On the plus side, I did find Big Foot.

Often, having destinations isn't what my trips are about. But sometimes, it does feel like a good thing.

Thursday, August 23, 2012

Road Stories - Planning is good

Yes, that's Jerry using a gatoraid bottle and a length of plastic tubing (provided by yours-truly) to siphon some gas from the KLR (a.k.a 'The Tanker').

Now, it would be easy to write about Jerry screwed up and how important it is to plan ahead and have gas and know where to get more blah blah blah.

All that would be total BS.

We knew Jerry would probably run out and that I'd have plenty of gas. I brought the tube all the way from Canada. Totally planned, no problems and Jerry made the gas station we intended on that extra single bottle (which in itself is actually quite amazing.

But when you're riding, you can't plan for everything. Like the cop who pulled us over just before (nice guy btw :) ).
Or the guy who crosses lanes without looking.
Or the dumbass who doesn't know how to drive their rental RV and so takes up the oncoming lane in tight corners.

So, you have to ride at a point where you can get there. And back. And survive the unexpected.

Some days later, on the way back from California, I planed to go north on a small forest service road. It showed as paved on the map and would allow me to pop out in Oakridge, ride north to Rainbow and eventually end up in Bend (after a long day though).

Turns out, the road was not only unpaved, but washed out further ahead.
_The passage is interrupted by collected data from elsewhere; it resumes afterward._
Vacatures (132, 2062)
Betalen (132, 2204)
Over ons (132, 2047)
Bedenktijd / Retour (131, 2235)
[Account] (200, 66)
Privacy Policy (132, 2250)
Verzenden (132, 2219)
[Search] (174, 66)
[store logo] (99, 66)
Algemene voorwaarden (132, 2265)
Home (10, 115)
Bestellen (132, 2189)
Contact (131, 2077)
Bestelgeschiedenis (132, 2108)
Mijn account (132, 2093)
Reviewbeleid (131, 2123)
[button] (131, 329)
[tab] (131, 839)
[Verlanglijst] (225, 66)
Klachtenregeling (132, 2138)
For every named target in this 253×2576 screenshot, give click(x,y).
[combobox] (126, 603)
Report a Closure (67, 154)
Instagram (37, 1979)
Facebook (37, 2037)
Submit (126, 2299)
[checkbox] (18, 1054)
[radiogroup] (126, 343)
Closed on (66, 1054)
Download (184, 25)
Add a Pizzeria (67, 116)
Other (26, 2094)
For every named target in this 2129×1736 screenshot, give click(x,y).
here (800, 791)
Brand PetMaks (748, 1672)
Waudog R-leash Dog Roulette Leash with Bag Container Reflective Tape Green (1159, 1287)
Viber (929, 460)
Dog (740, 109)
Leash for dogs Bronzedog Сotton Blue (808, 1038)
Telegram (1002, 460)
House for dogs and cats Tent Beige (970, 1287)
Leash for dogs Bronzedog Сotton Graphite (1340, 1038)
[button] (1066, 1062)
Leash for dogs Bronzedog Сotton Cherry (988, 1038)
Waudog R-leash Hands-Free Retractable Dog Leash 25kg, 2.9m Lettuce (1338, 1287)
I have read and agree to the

And the gravel felt like marbles and the wash-boarding was horrible. Note that I stopped on a flat part so I could take the photo.

So, I ended up turning around. I figured I'd have enough gas if I turned to make it to the Roseburg if I had to (look up Roseburg and Bend on a map and realize how far appart they are :) ). It was 37 or 38 degrees, I don't think I'd have made Bend in either case. I was out of water when I rolled into the hotel.

Planning is good, but plans are often worthless.

Wednesday, August 22, 2012

Road stories - Experience

This year I'm not going to sit down and try to do a ride report. I don't have the drive. But, I want to share some of the stories that you return with after a while on the road.

So I'm starting a new type of post, the road story. They'll be little vignettes of travel.

Onto the first one - Experience:

On our first day on the road, Jerry and I rode through Washington State, past Mt. St. Helen and into the very northern parts of Oregon.

The first hotel we hit was sold out, so we rode over to a place that we stayed at previously, either last year, or perhaps the year before? We couldn't remember. It's getting like that. The trips and the stories run into one another.

I don't see it as a bad thing. We've just had enough riding time, that the specific trip is not important. The day, month and year are irrelevant. But the experience is what counts.

All of it made us feel like quite old hands at travel. So as we sat outside the hotel, getting ready to lock up the bikes and a guy comes up to talk to us, we're used to it. After all, we're the big travellers.

Except, we're not.

He'd just finished a 6000 mile ride (that's 10,000 km for those metric folks) and he wanted to chat. A bit of a round trip, with a stop in Deadhorse, Alaska, just for good measure.

So, it turned out he'd done the big ride, and we were on our first day, with bikes looking shiny and new, by comparison.

And it reminded me of a saying from diving:

"Experienced is relative to who you're standing next to."